Babylon ha scritto:NNNNNNNNNNNNOOOOOOOOOOOOOOOOOOOOooooooooooooooooooooooooooooooooooooooooooooooooooooo
ti vedo collegatooooooo NNnnnnnnnnnnnnnnnoooooooooooooooooooooooooooooooooooooooooooooooooooooooooooooooooooo

comunque ho capito cosa intendi, ma è appunto questo che andavo dicendo prima: bisogna vedere di cosa parliamo.
il cristianesimo va giustamente visto come una religione che abbia cristo come perno centrale, ma bisogna comunque considerare che egli nell'ottica cristiana è il figlio, non l'unica entità presente. anche volendo andare a logica, io non credo che una divinità detti un intero libro ai profeti per poi considerare che quando arriverà sulla terra la figura del figlio cambierà tutto. se si vuole seguire una specie di misticismo filosofeggiante sulla base del messaggio di cristo va bene, ma essere cristiani veramente secondo me è un'altra cosa.

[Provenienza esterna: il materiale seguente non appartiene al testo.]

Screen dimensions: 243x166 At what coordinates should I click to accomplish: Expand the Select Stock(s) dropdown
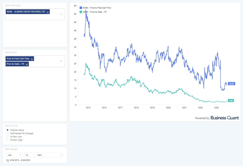click(x=62, y=14)
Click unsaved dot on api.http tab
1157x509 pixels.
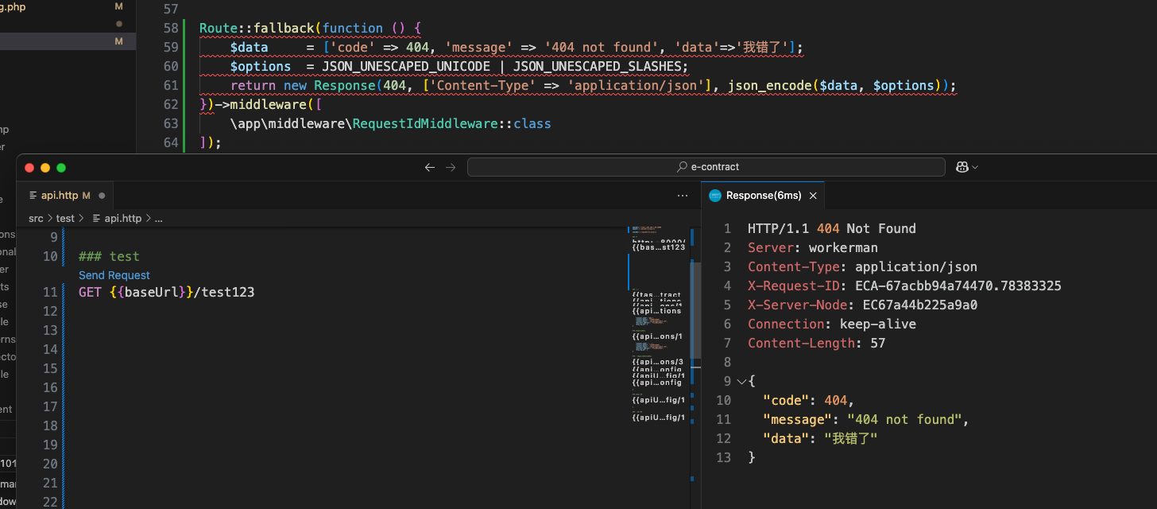point(102,196)
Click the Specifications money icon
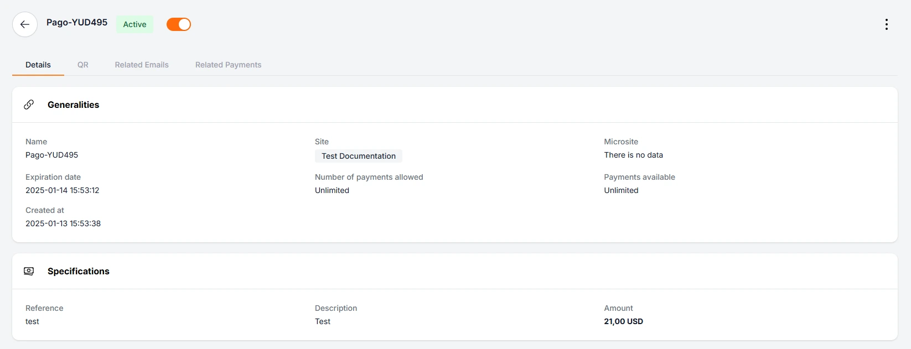The image size is (911, 349). [x=29, y=271]
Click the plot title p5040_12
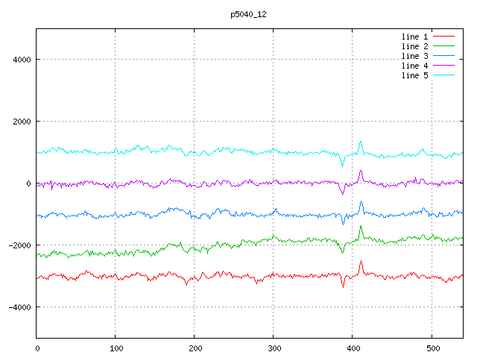Image resolution: width=477 pixels, height=358 pixels. [249, 14]
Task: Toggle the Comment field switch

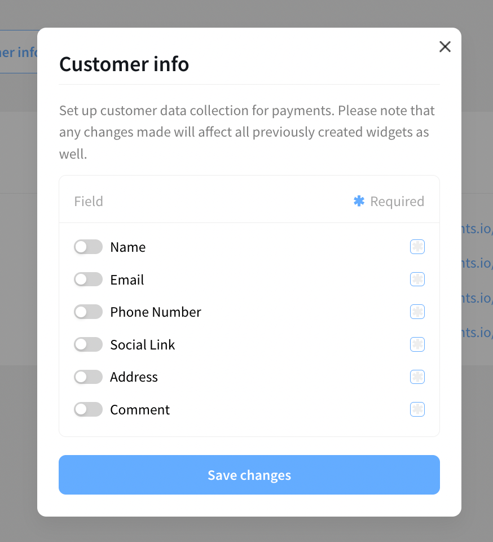Action: [88, 409]
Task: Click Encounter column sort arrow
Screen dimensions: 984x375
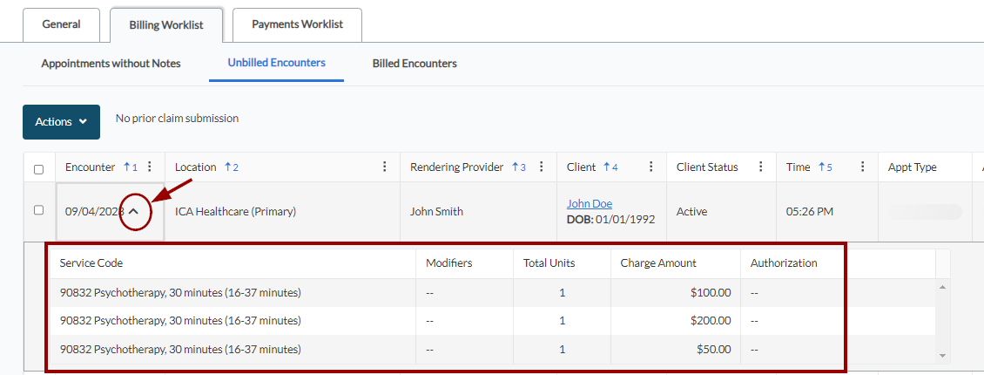Action: 127,167
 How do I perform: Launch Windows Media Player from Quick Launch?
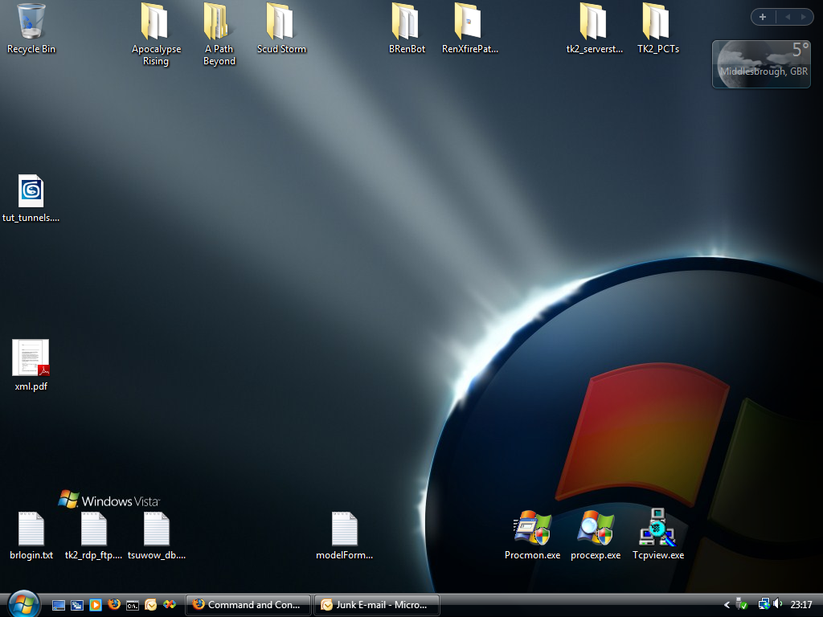[x=96, y=605]
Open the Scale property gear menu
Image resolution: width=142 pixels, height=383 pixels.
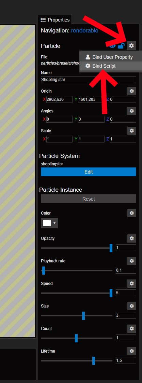pyautogui.click(x=132, y=131)
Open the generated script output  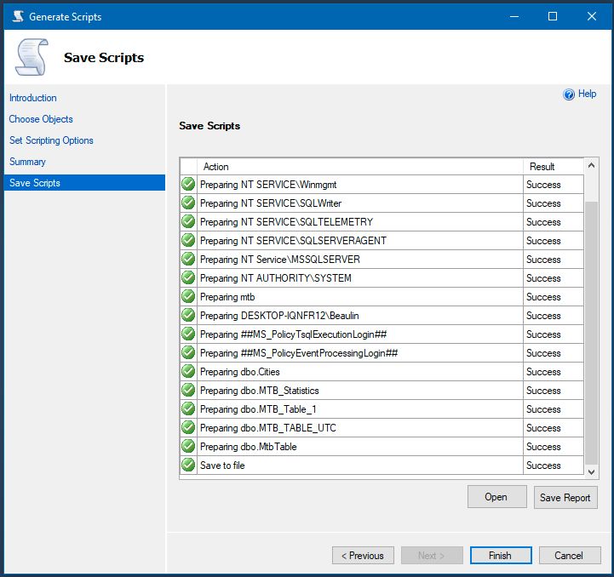(497, 497)
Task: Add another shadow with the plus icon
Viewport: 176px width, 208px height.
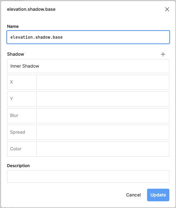Action: tap(163, 54)
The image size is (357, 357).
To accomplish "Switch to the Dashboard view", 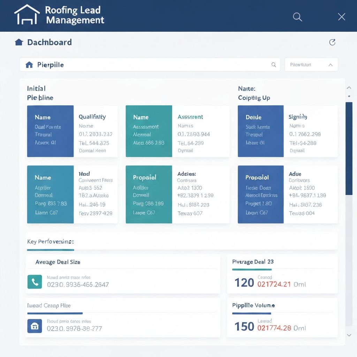I will tap(49, 42).
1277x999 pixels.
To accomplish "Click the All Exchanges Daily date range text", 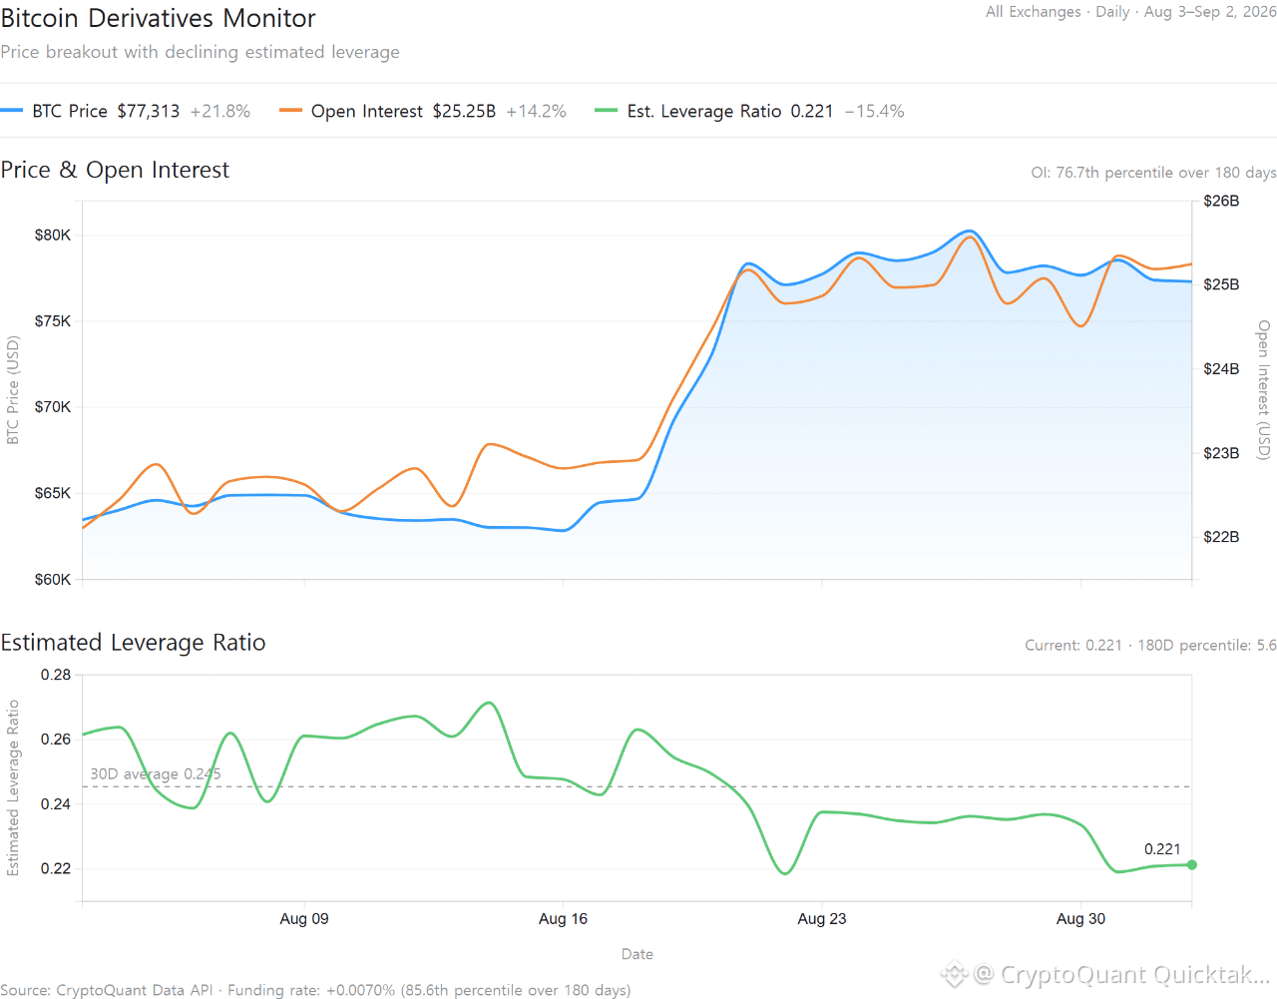I will coord(1131,12).

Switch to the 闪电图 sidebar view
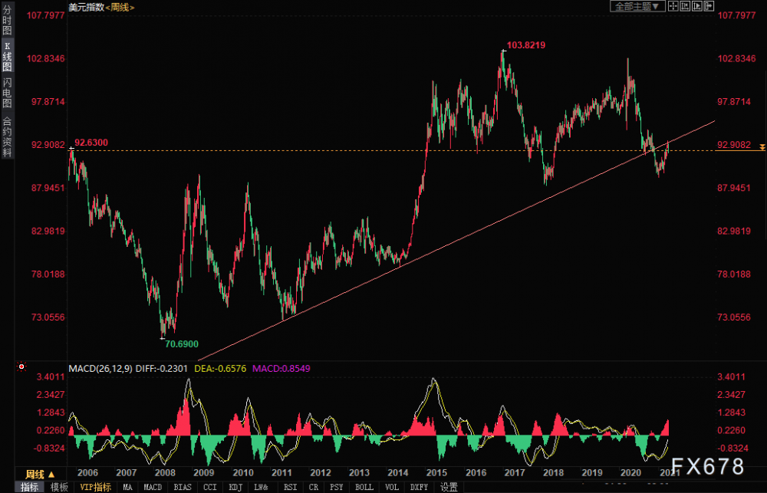pyautogui.click(x=7, y=93)
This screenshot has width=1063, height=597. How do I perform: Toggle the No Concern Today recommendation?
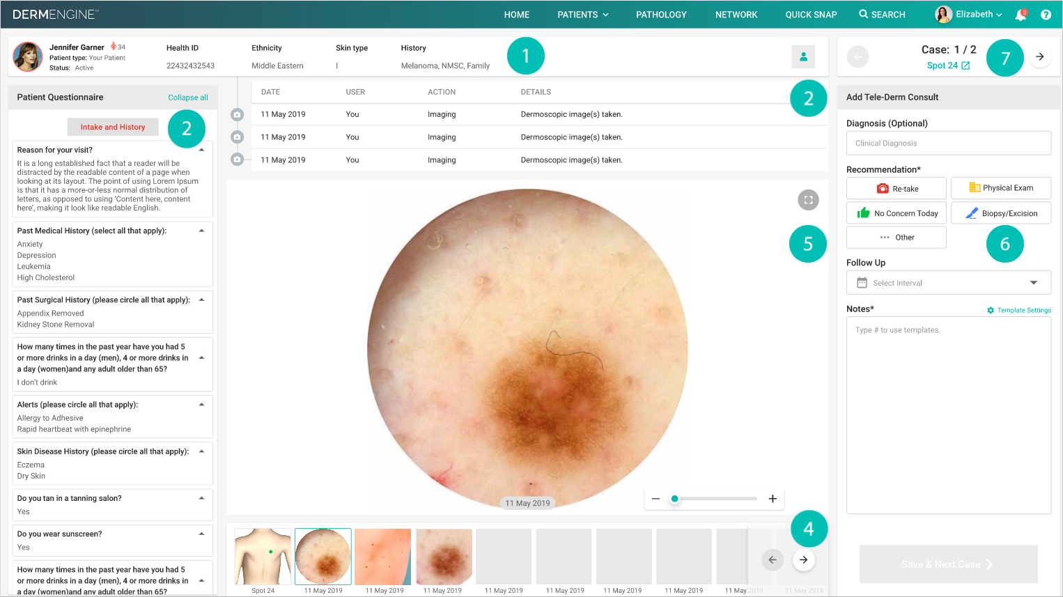click(x=896, y=212)
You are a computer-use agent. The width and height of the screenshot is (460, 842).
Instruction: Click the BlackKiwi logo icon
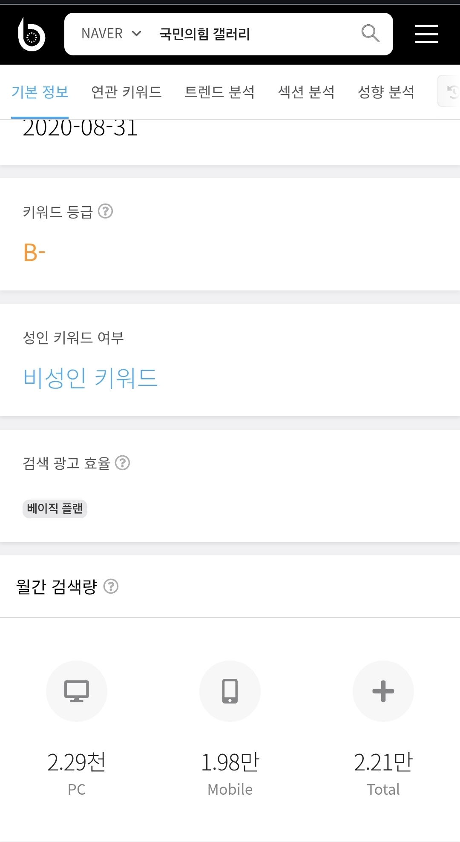tap(32, 34)
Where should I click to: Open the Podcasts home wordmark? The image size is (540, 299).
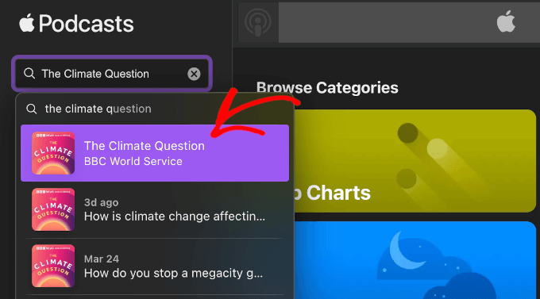75,24
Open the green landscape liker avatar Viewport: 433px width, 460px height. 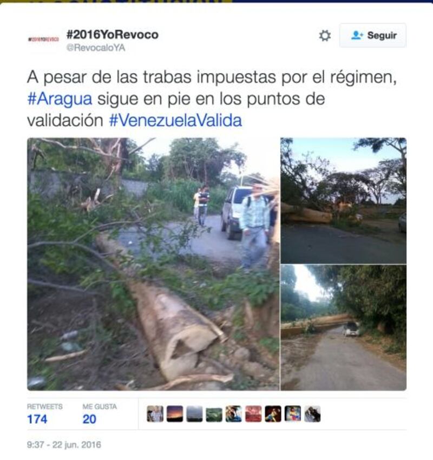214,414
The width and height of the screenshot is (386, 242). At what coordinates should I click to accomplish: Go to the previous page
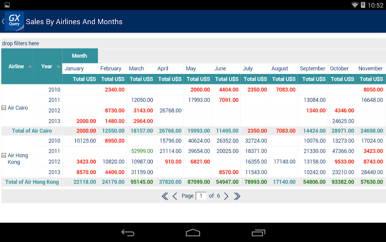pyautogui.click(x=175, y=196)
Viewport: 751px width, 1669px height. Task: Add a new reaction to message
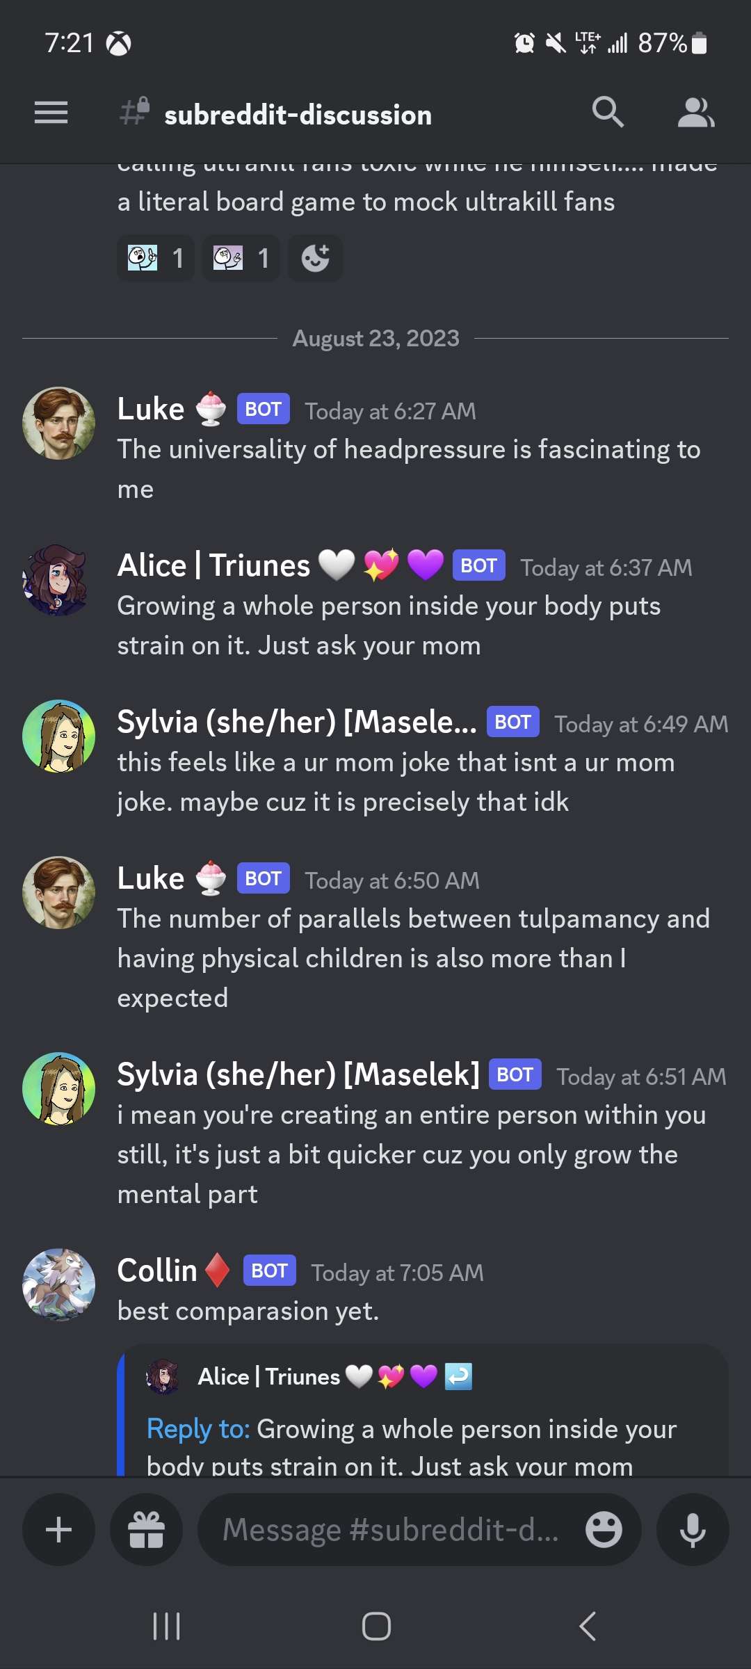(x=315, y=258)
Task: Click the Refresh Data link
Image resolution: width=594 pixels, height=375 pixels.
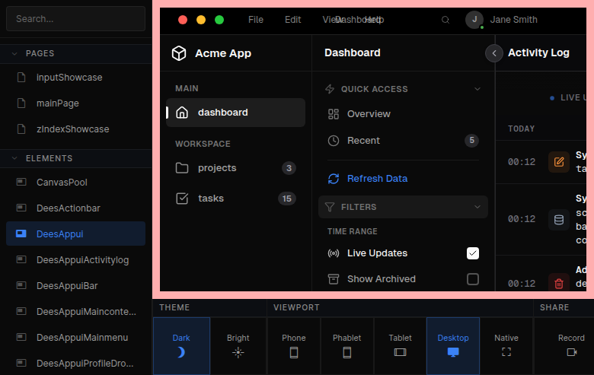Action: [x=377, y=179]
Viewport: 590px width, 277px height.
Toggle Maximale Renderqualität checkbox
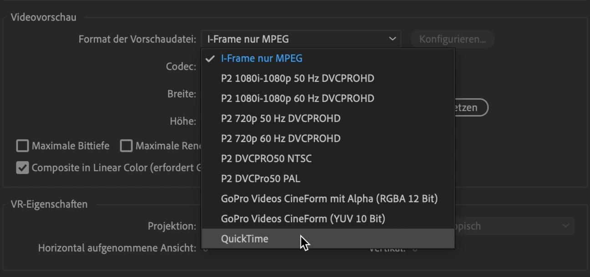(x=126, y=146)
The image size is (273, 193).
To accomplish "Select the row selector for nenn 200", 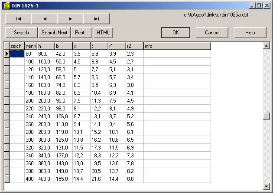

il problema secondo me è che tu (come me, del resto) parti dalla concezione che ad esempio discriminare gli omosessuali sia sbagliato in assoluto, e quindi non concepisci che una divinità possa esprimersi in tal senso.
ma è appunto questo il punto critico, bisognerebbe immedesimarsi nella visione di un credente analizzare il tutto con una certa avalutatività. nella religione c'è una dimensione fisica (seguire i dettami religiosi nella vita quotidiana) e una metafisica (rimettersi alla volontà di dio, accettarne l'onnipotenza e il giudizio, avere fede sempre e comunque ecc). è proprio per quello che il punto non va discusso in partenza. lo ha detto dio, quindi è giusto e se lo ha detto un motivo ci sarà. si tratta solo di credere o non credere. se si crede si è automaticamente nel giusto, qualsiasi siano i precetti della religione in questione. poi ovviamente la società si evolve e man mano che si va avanti sempre più persone (anche credenti) cominciano a dubitare, sindacare, interpretare, contestare. ma si ritorna al concetto che o l'ha detto dio e quindi c'è poco da discutere, oppure l'ha detto veramente l'uomo facendo un po' il furbetto, e a quel punto capisci bene che tutto il castello crolla inesorabilmente.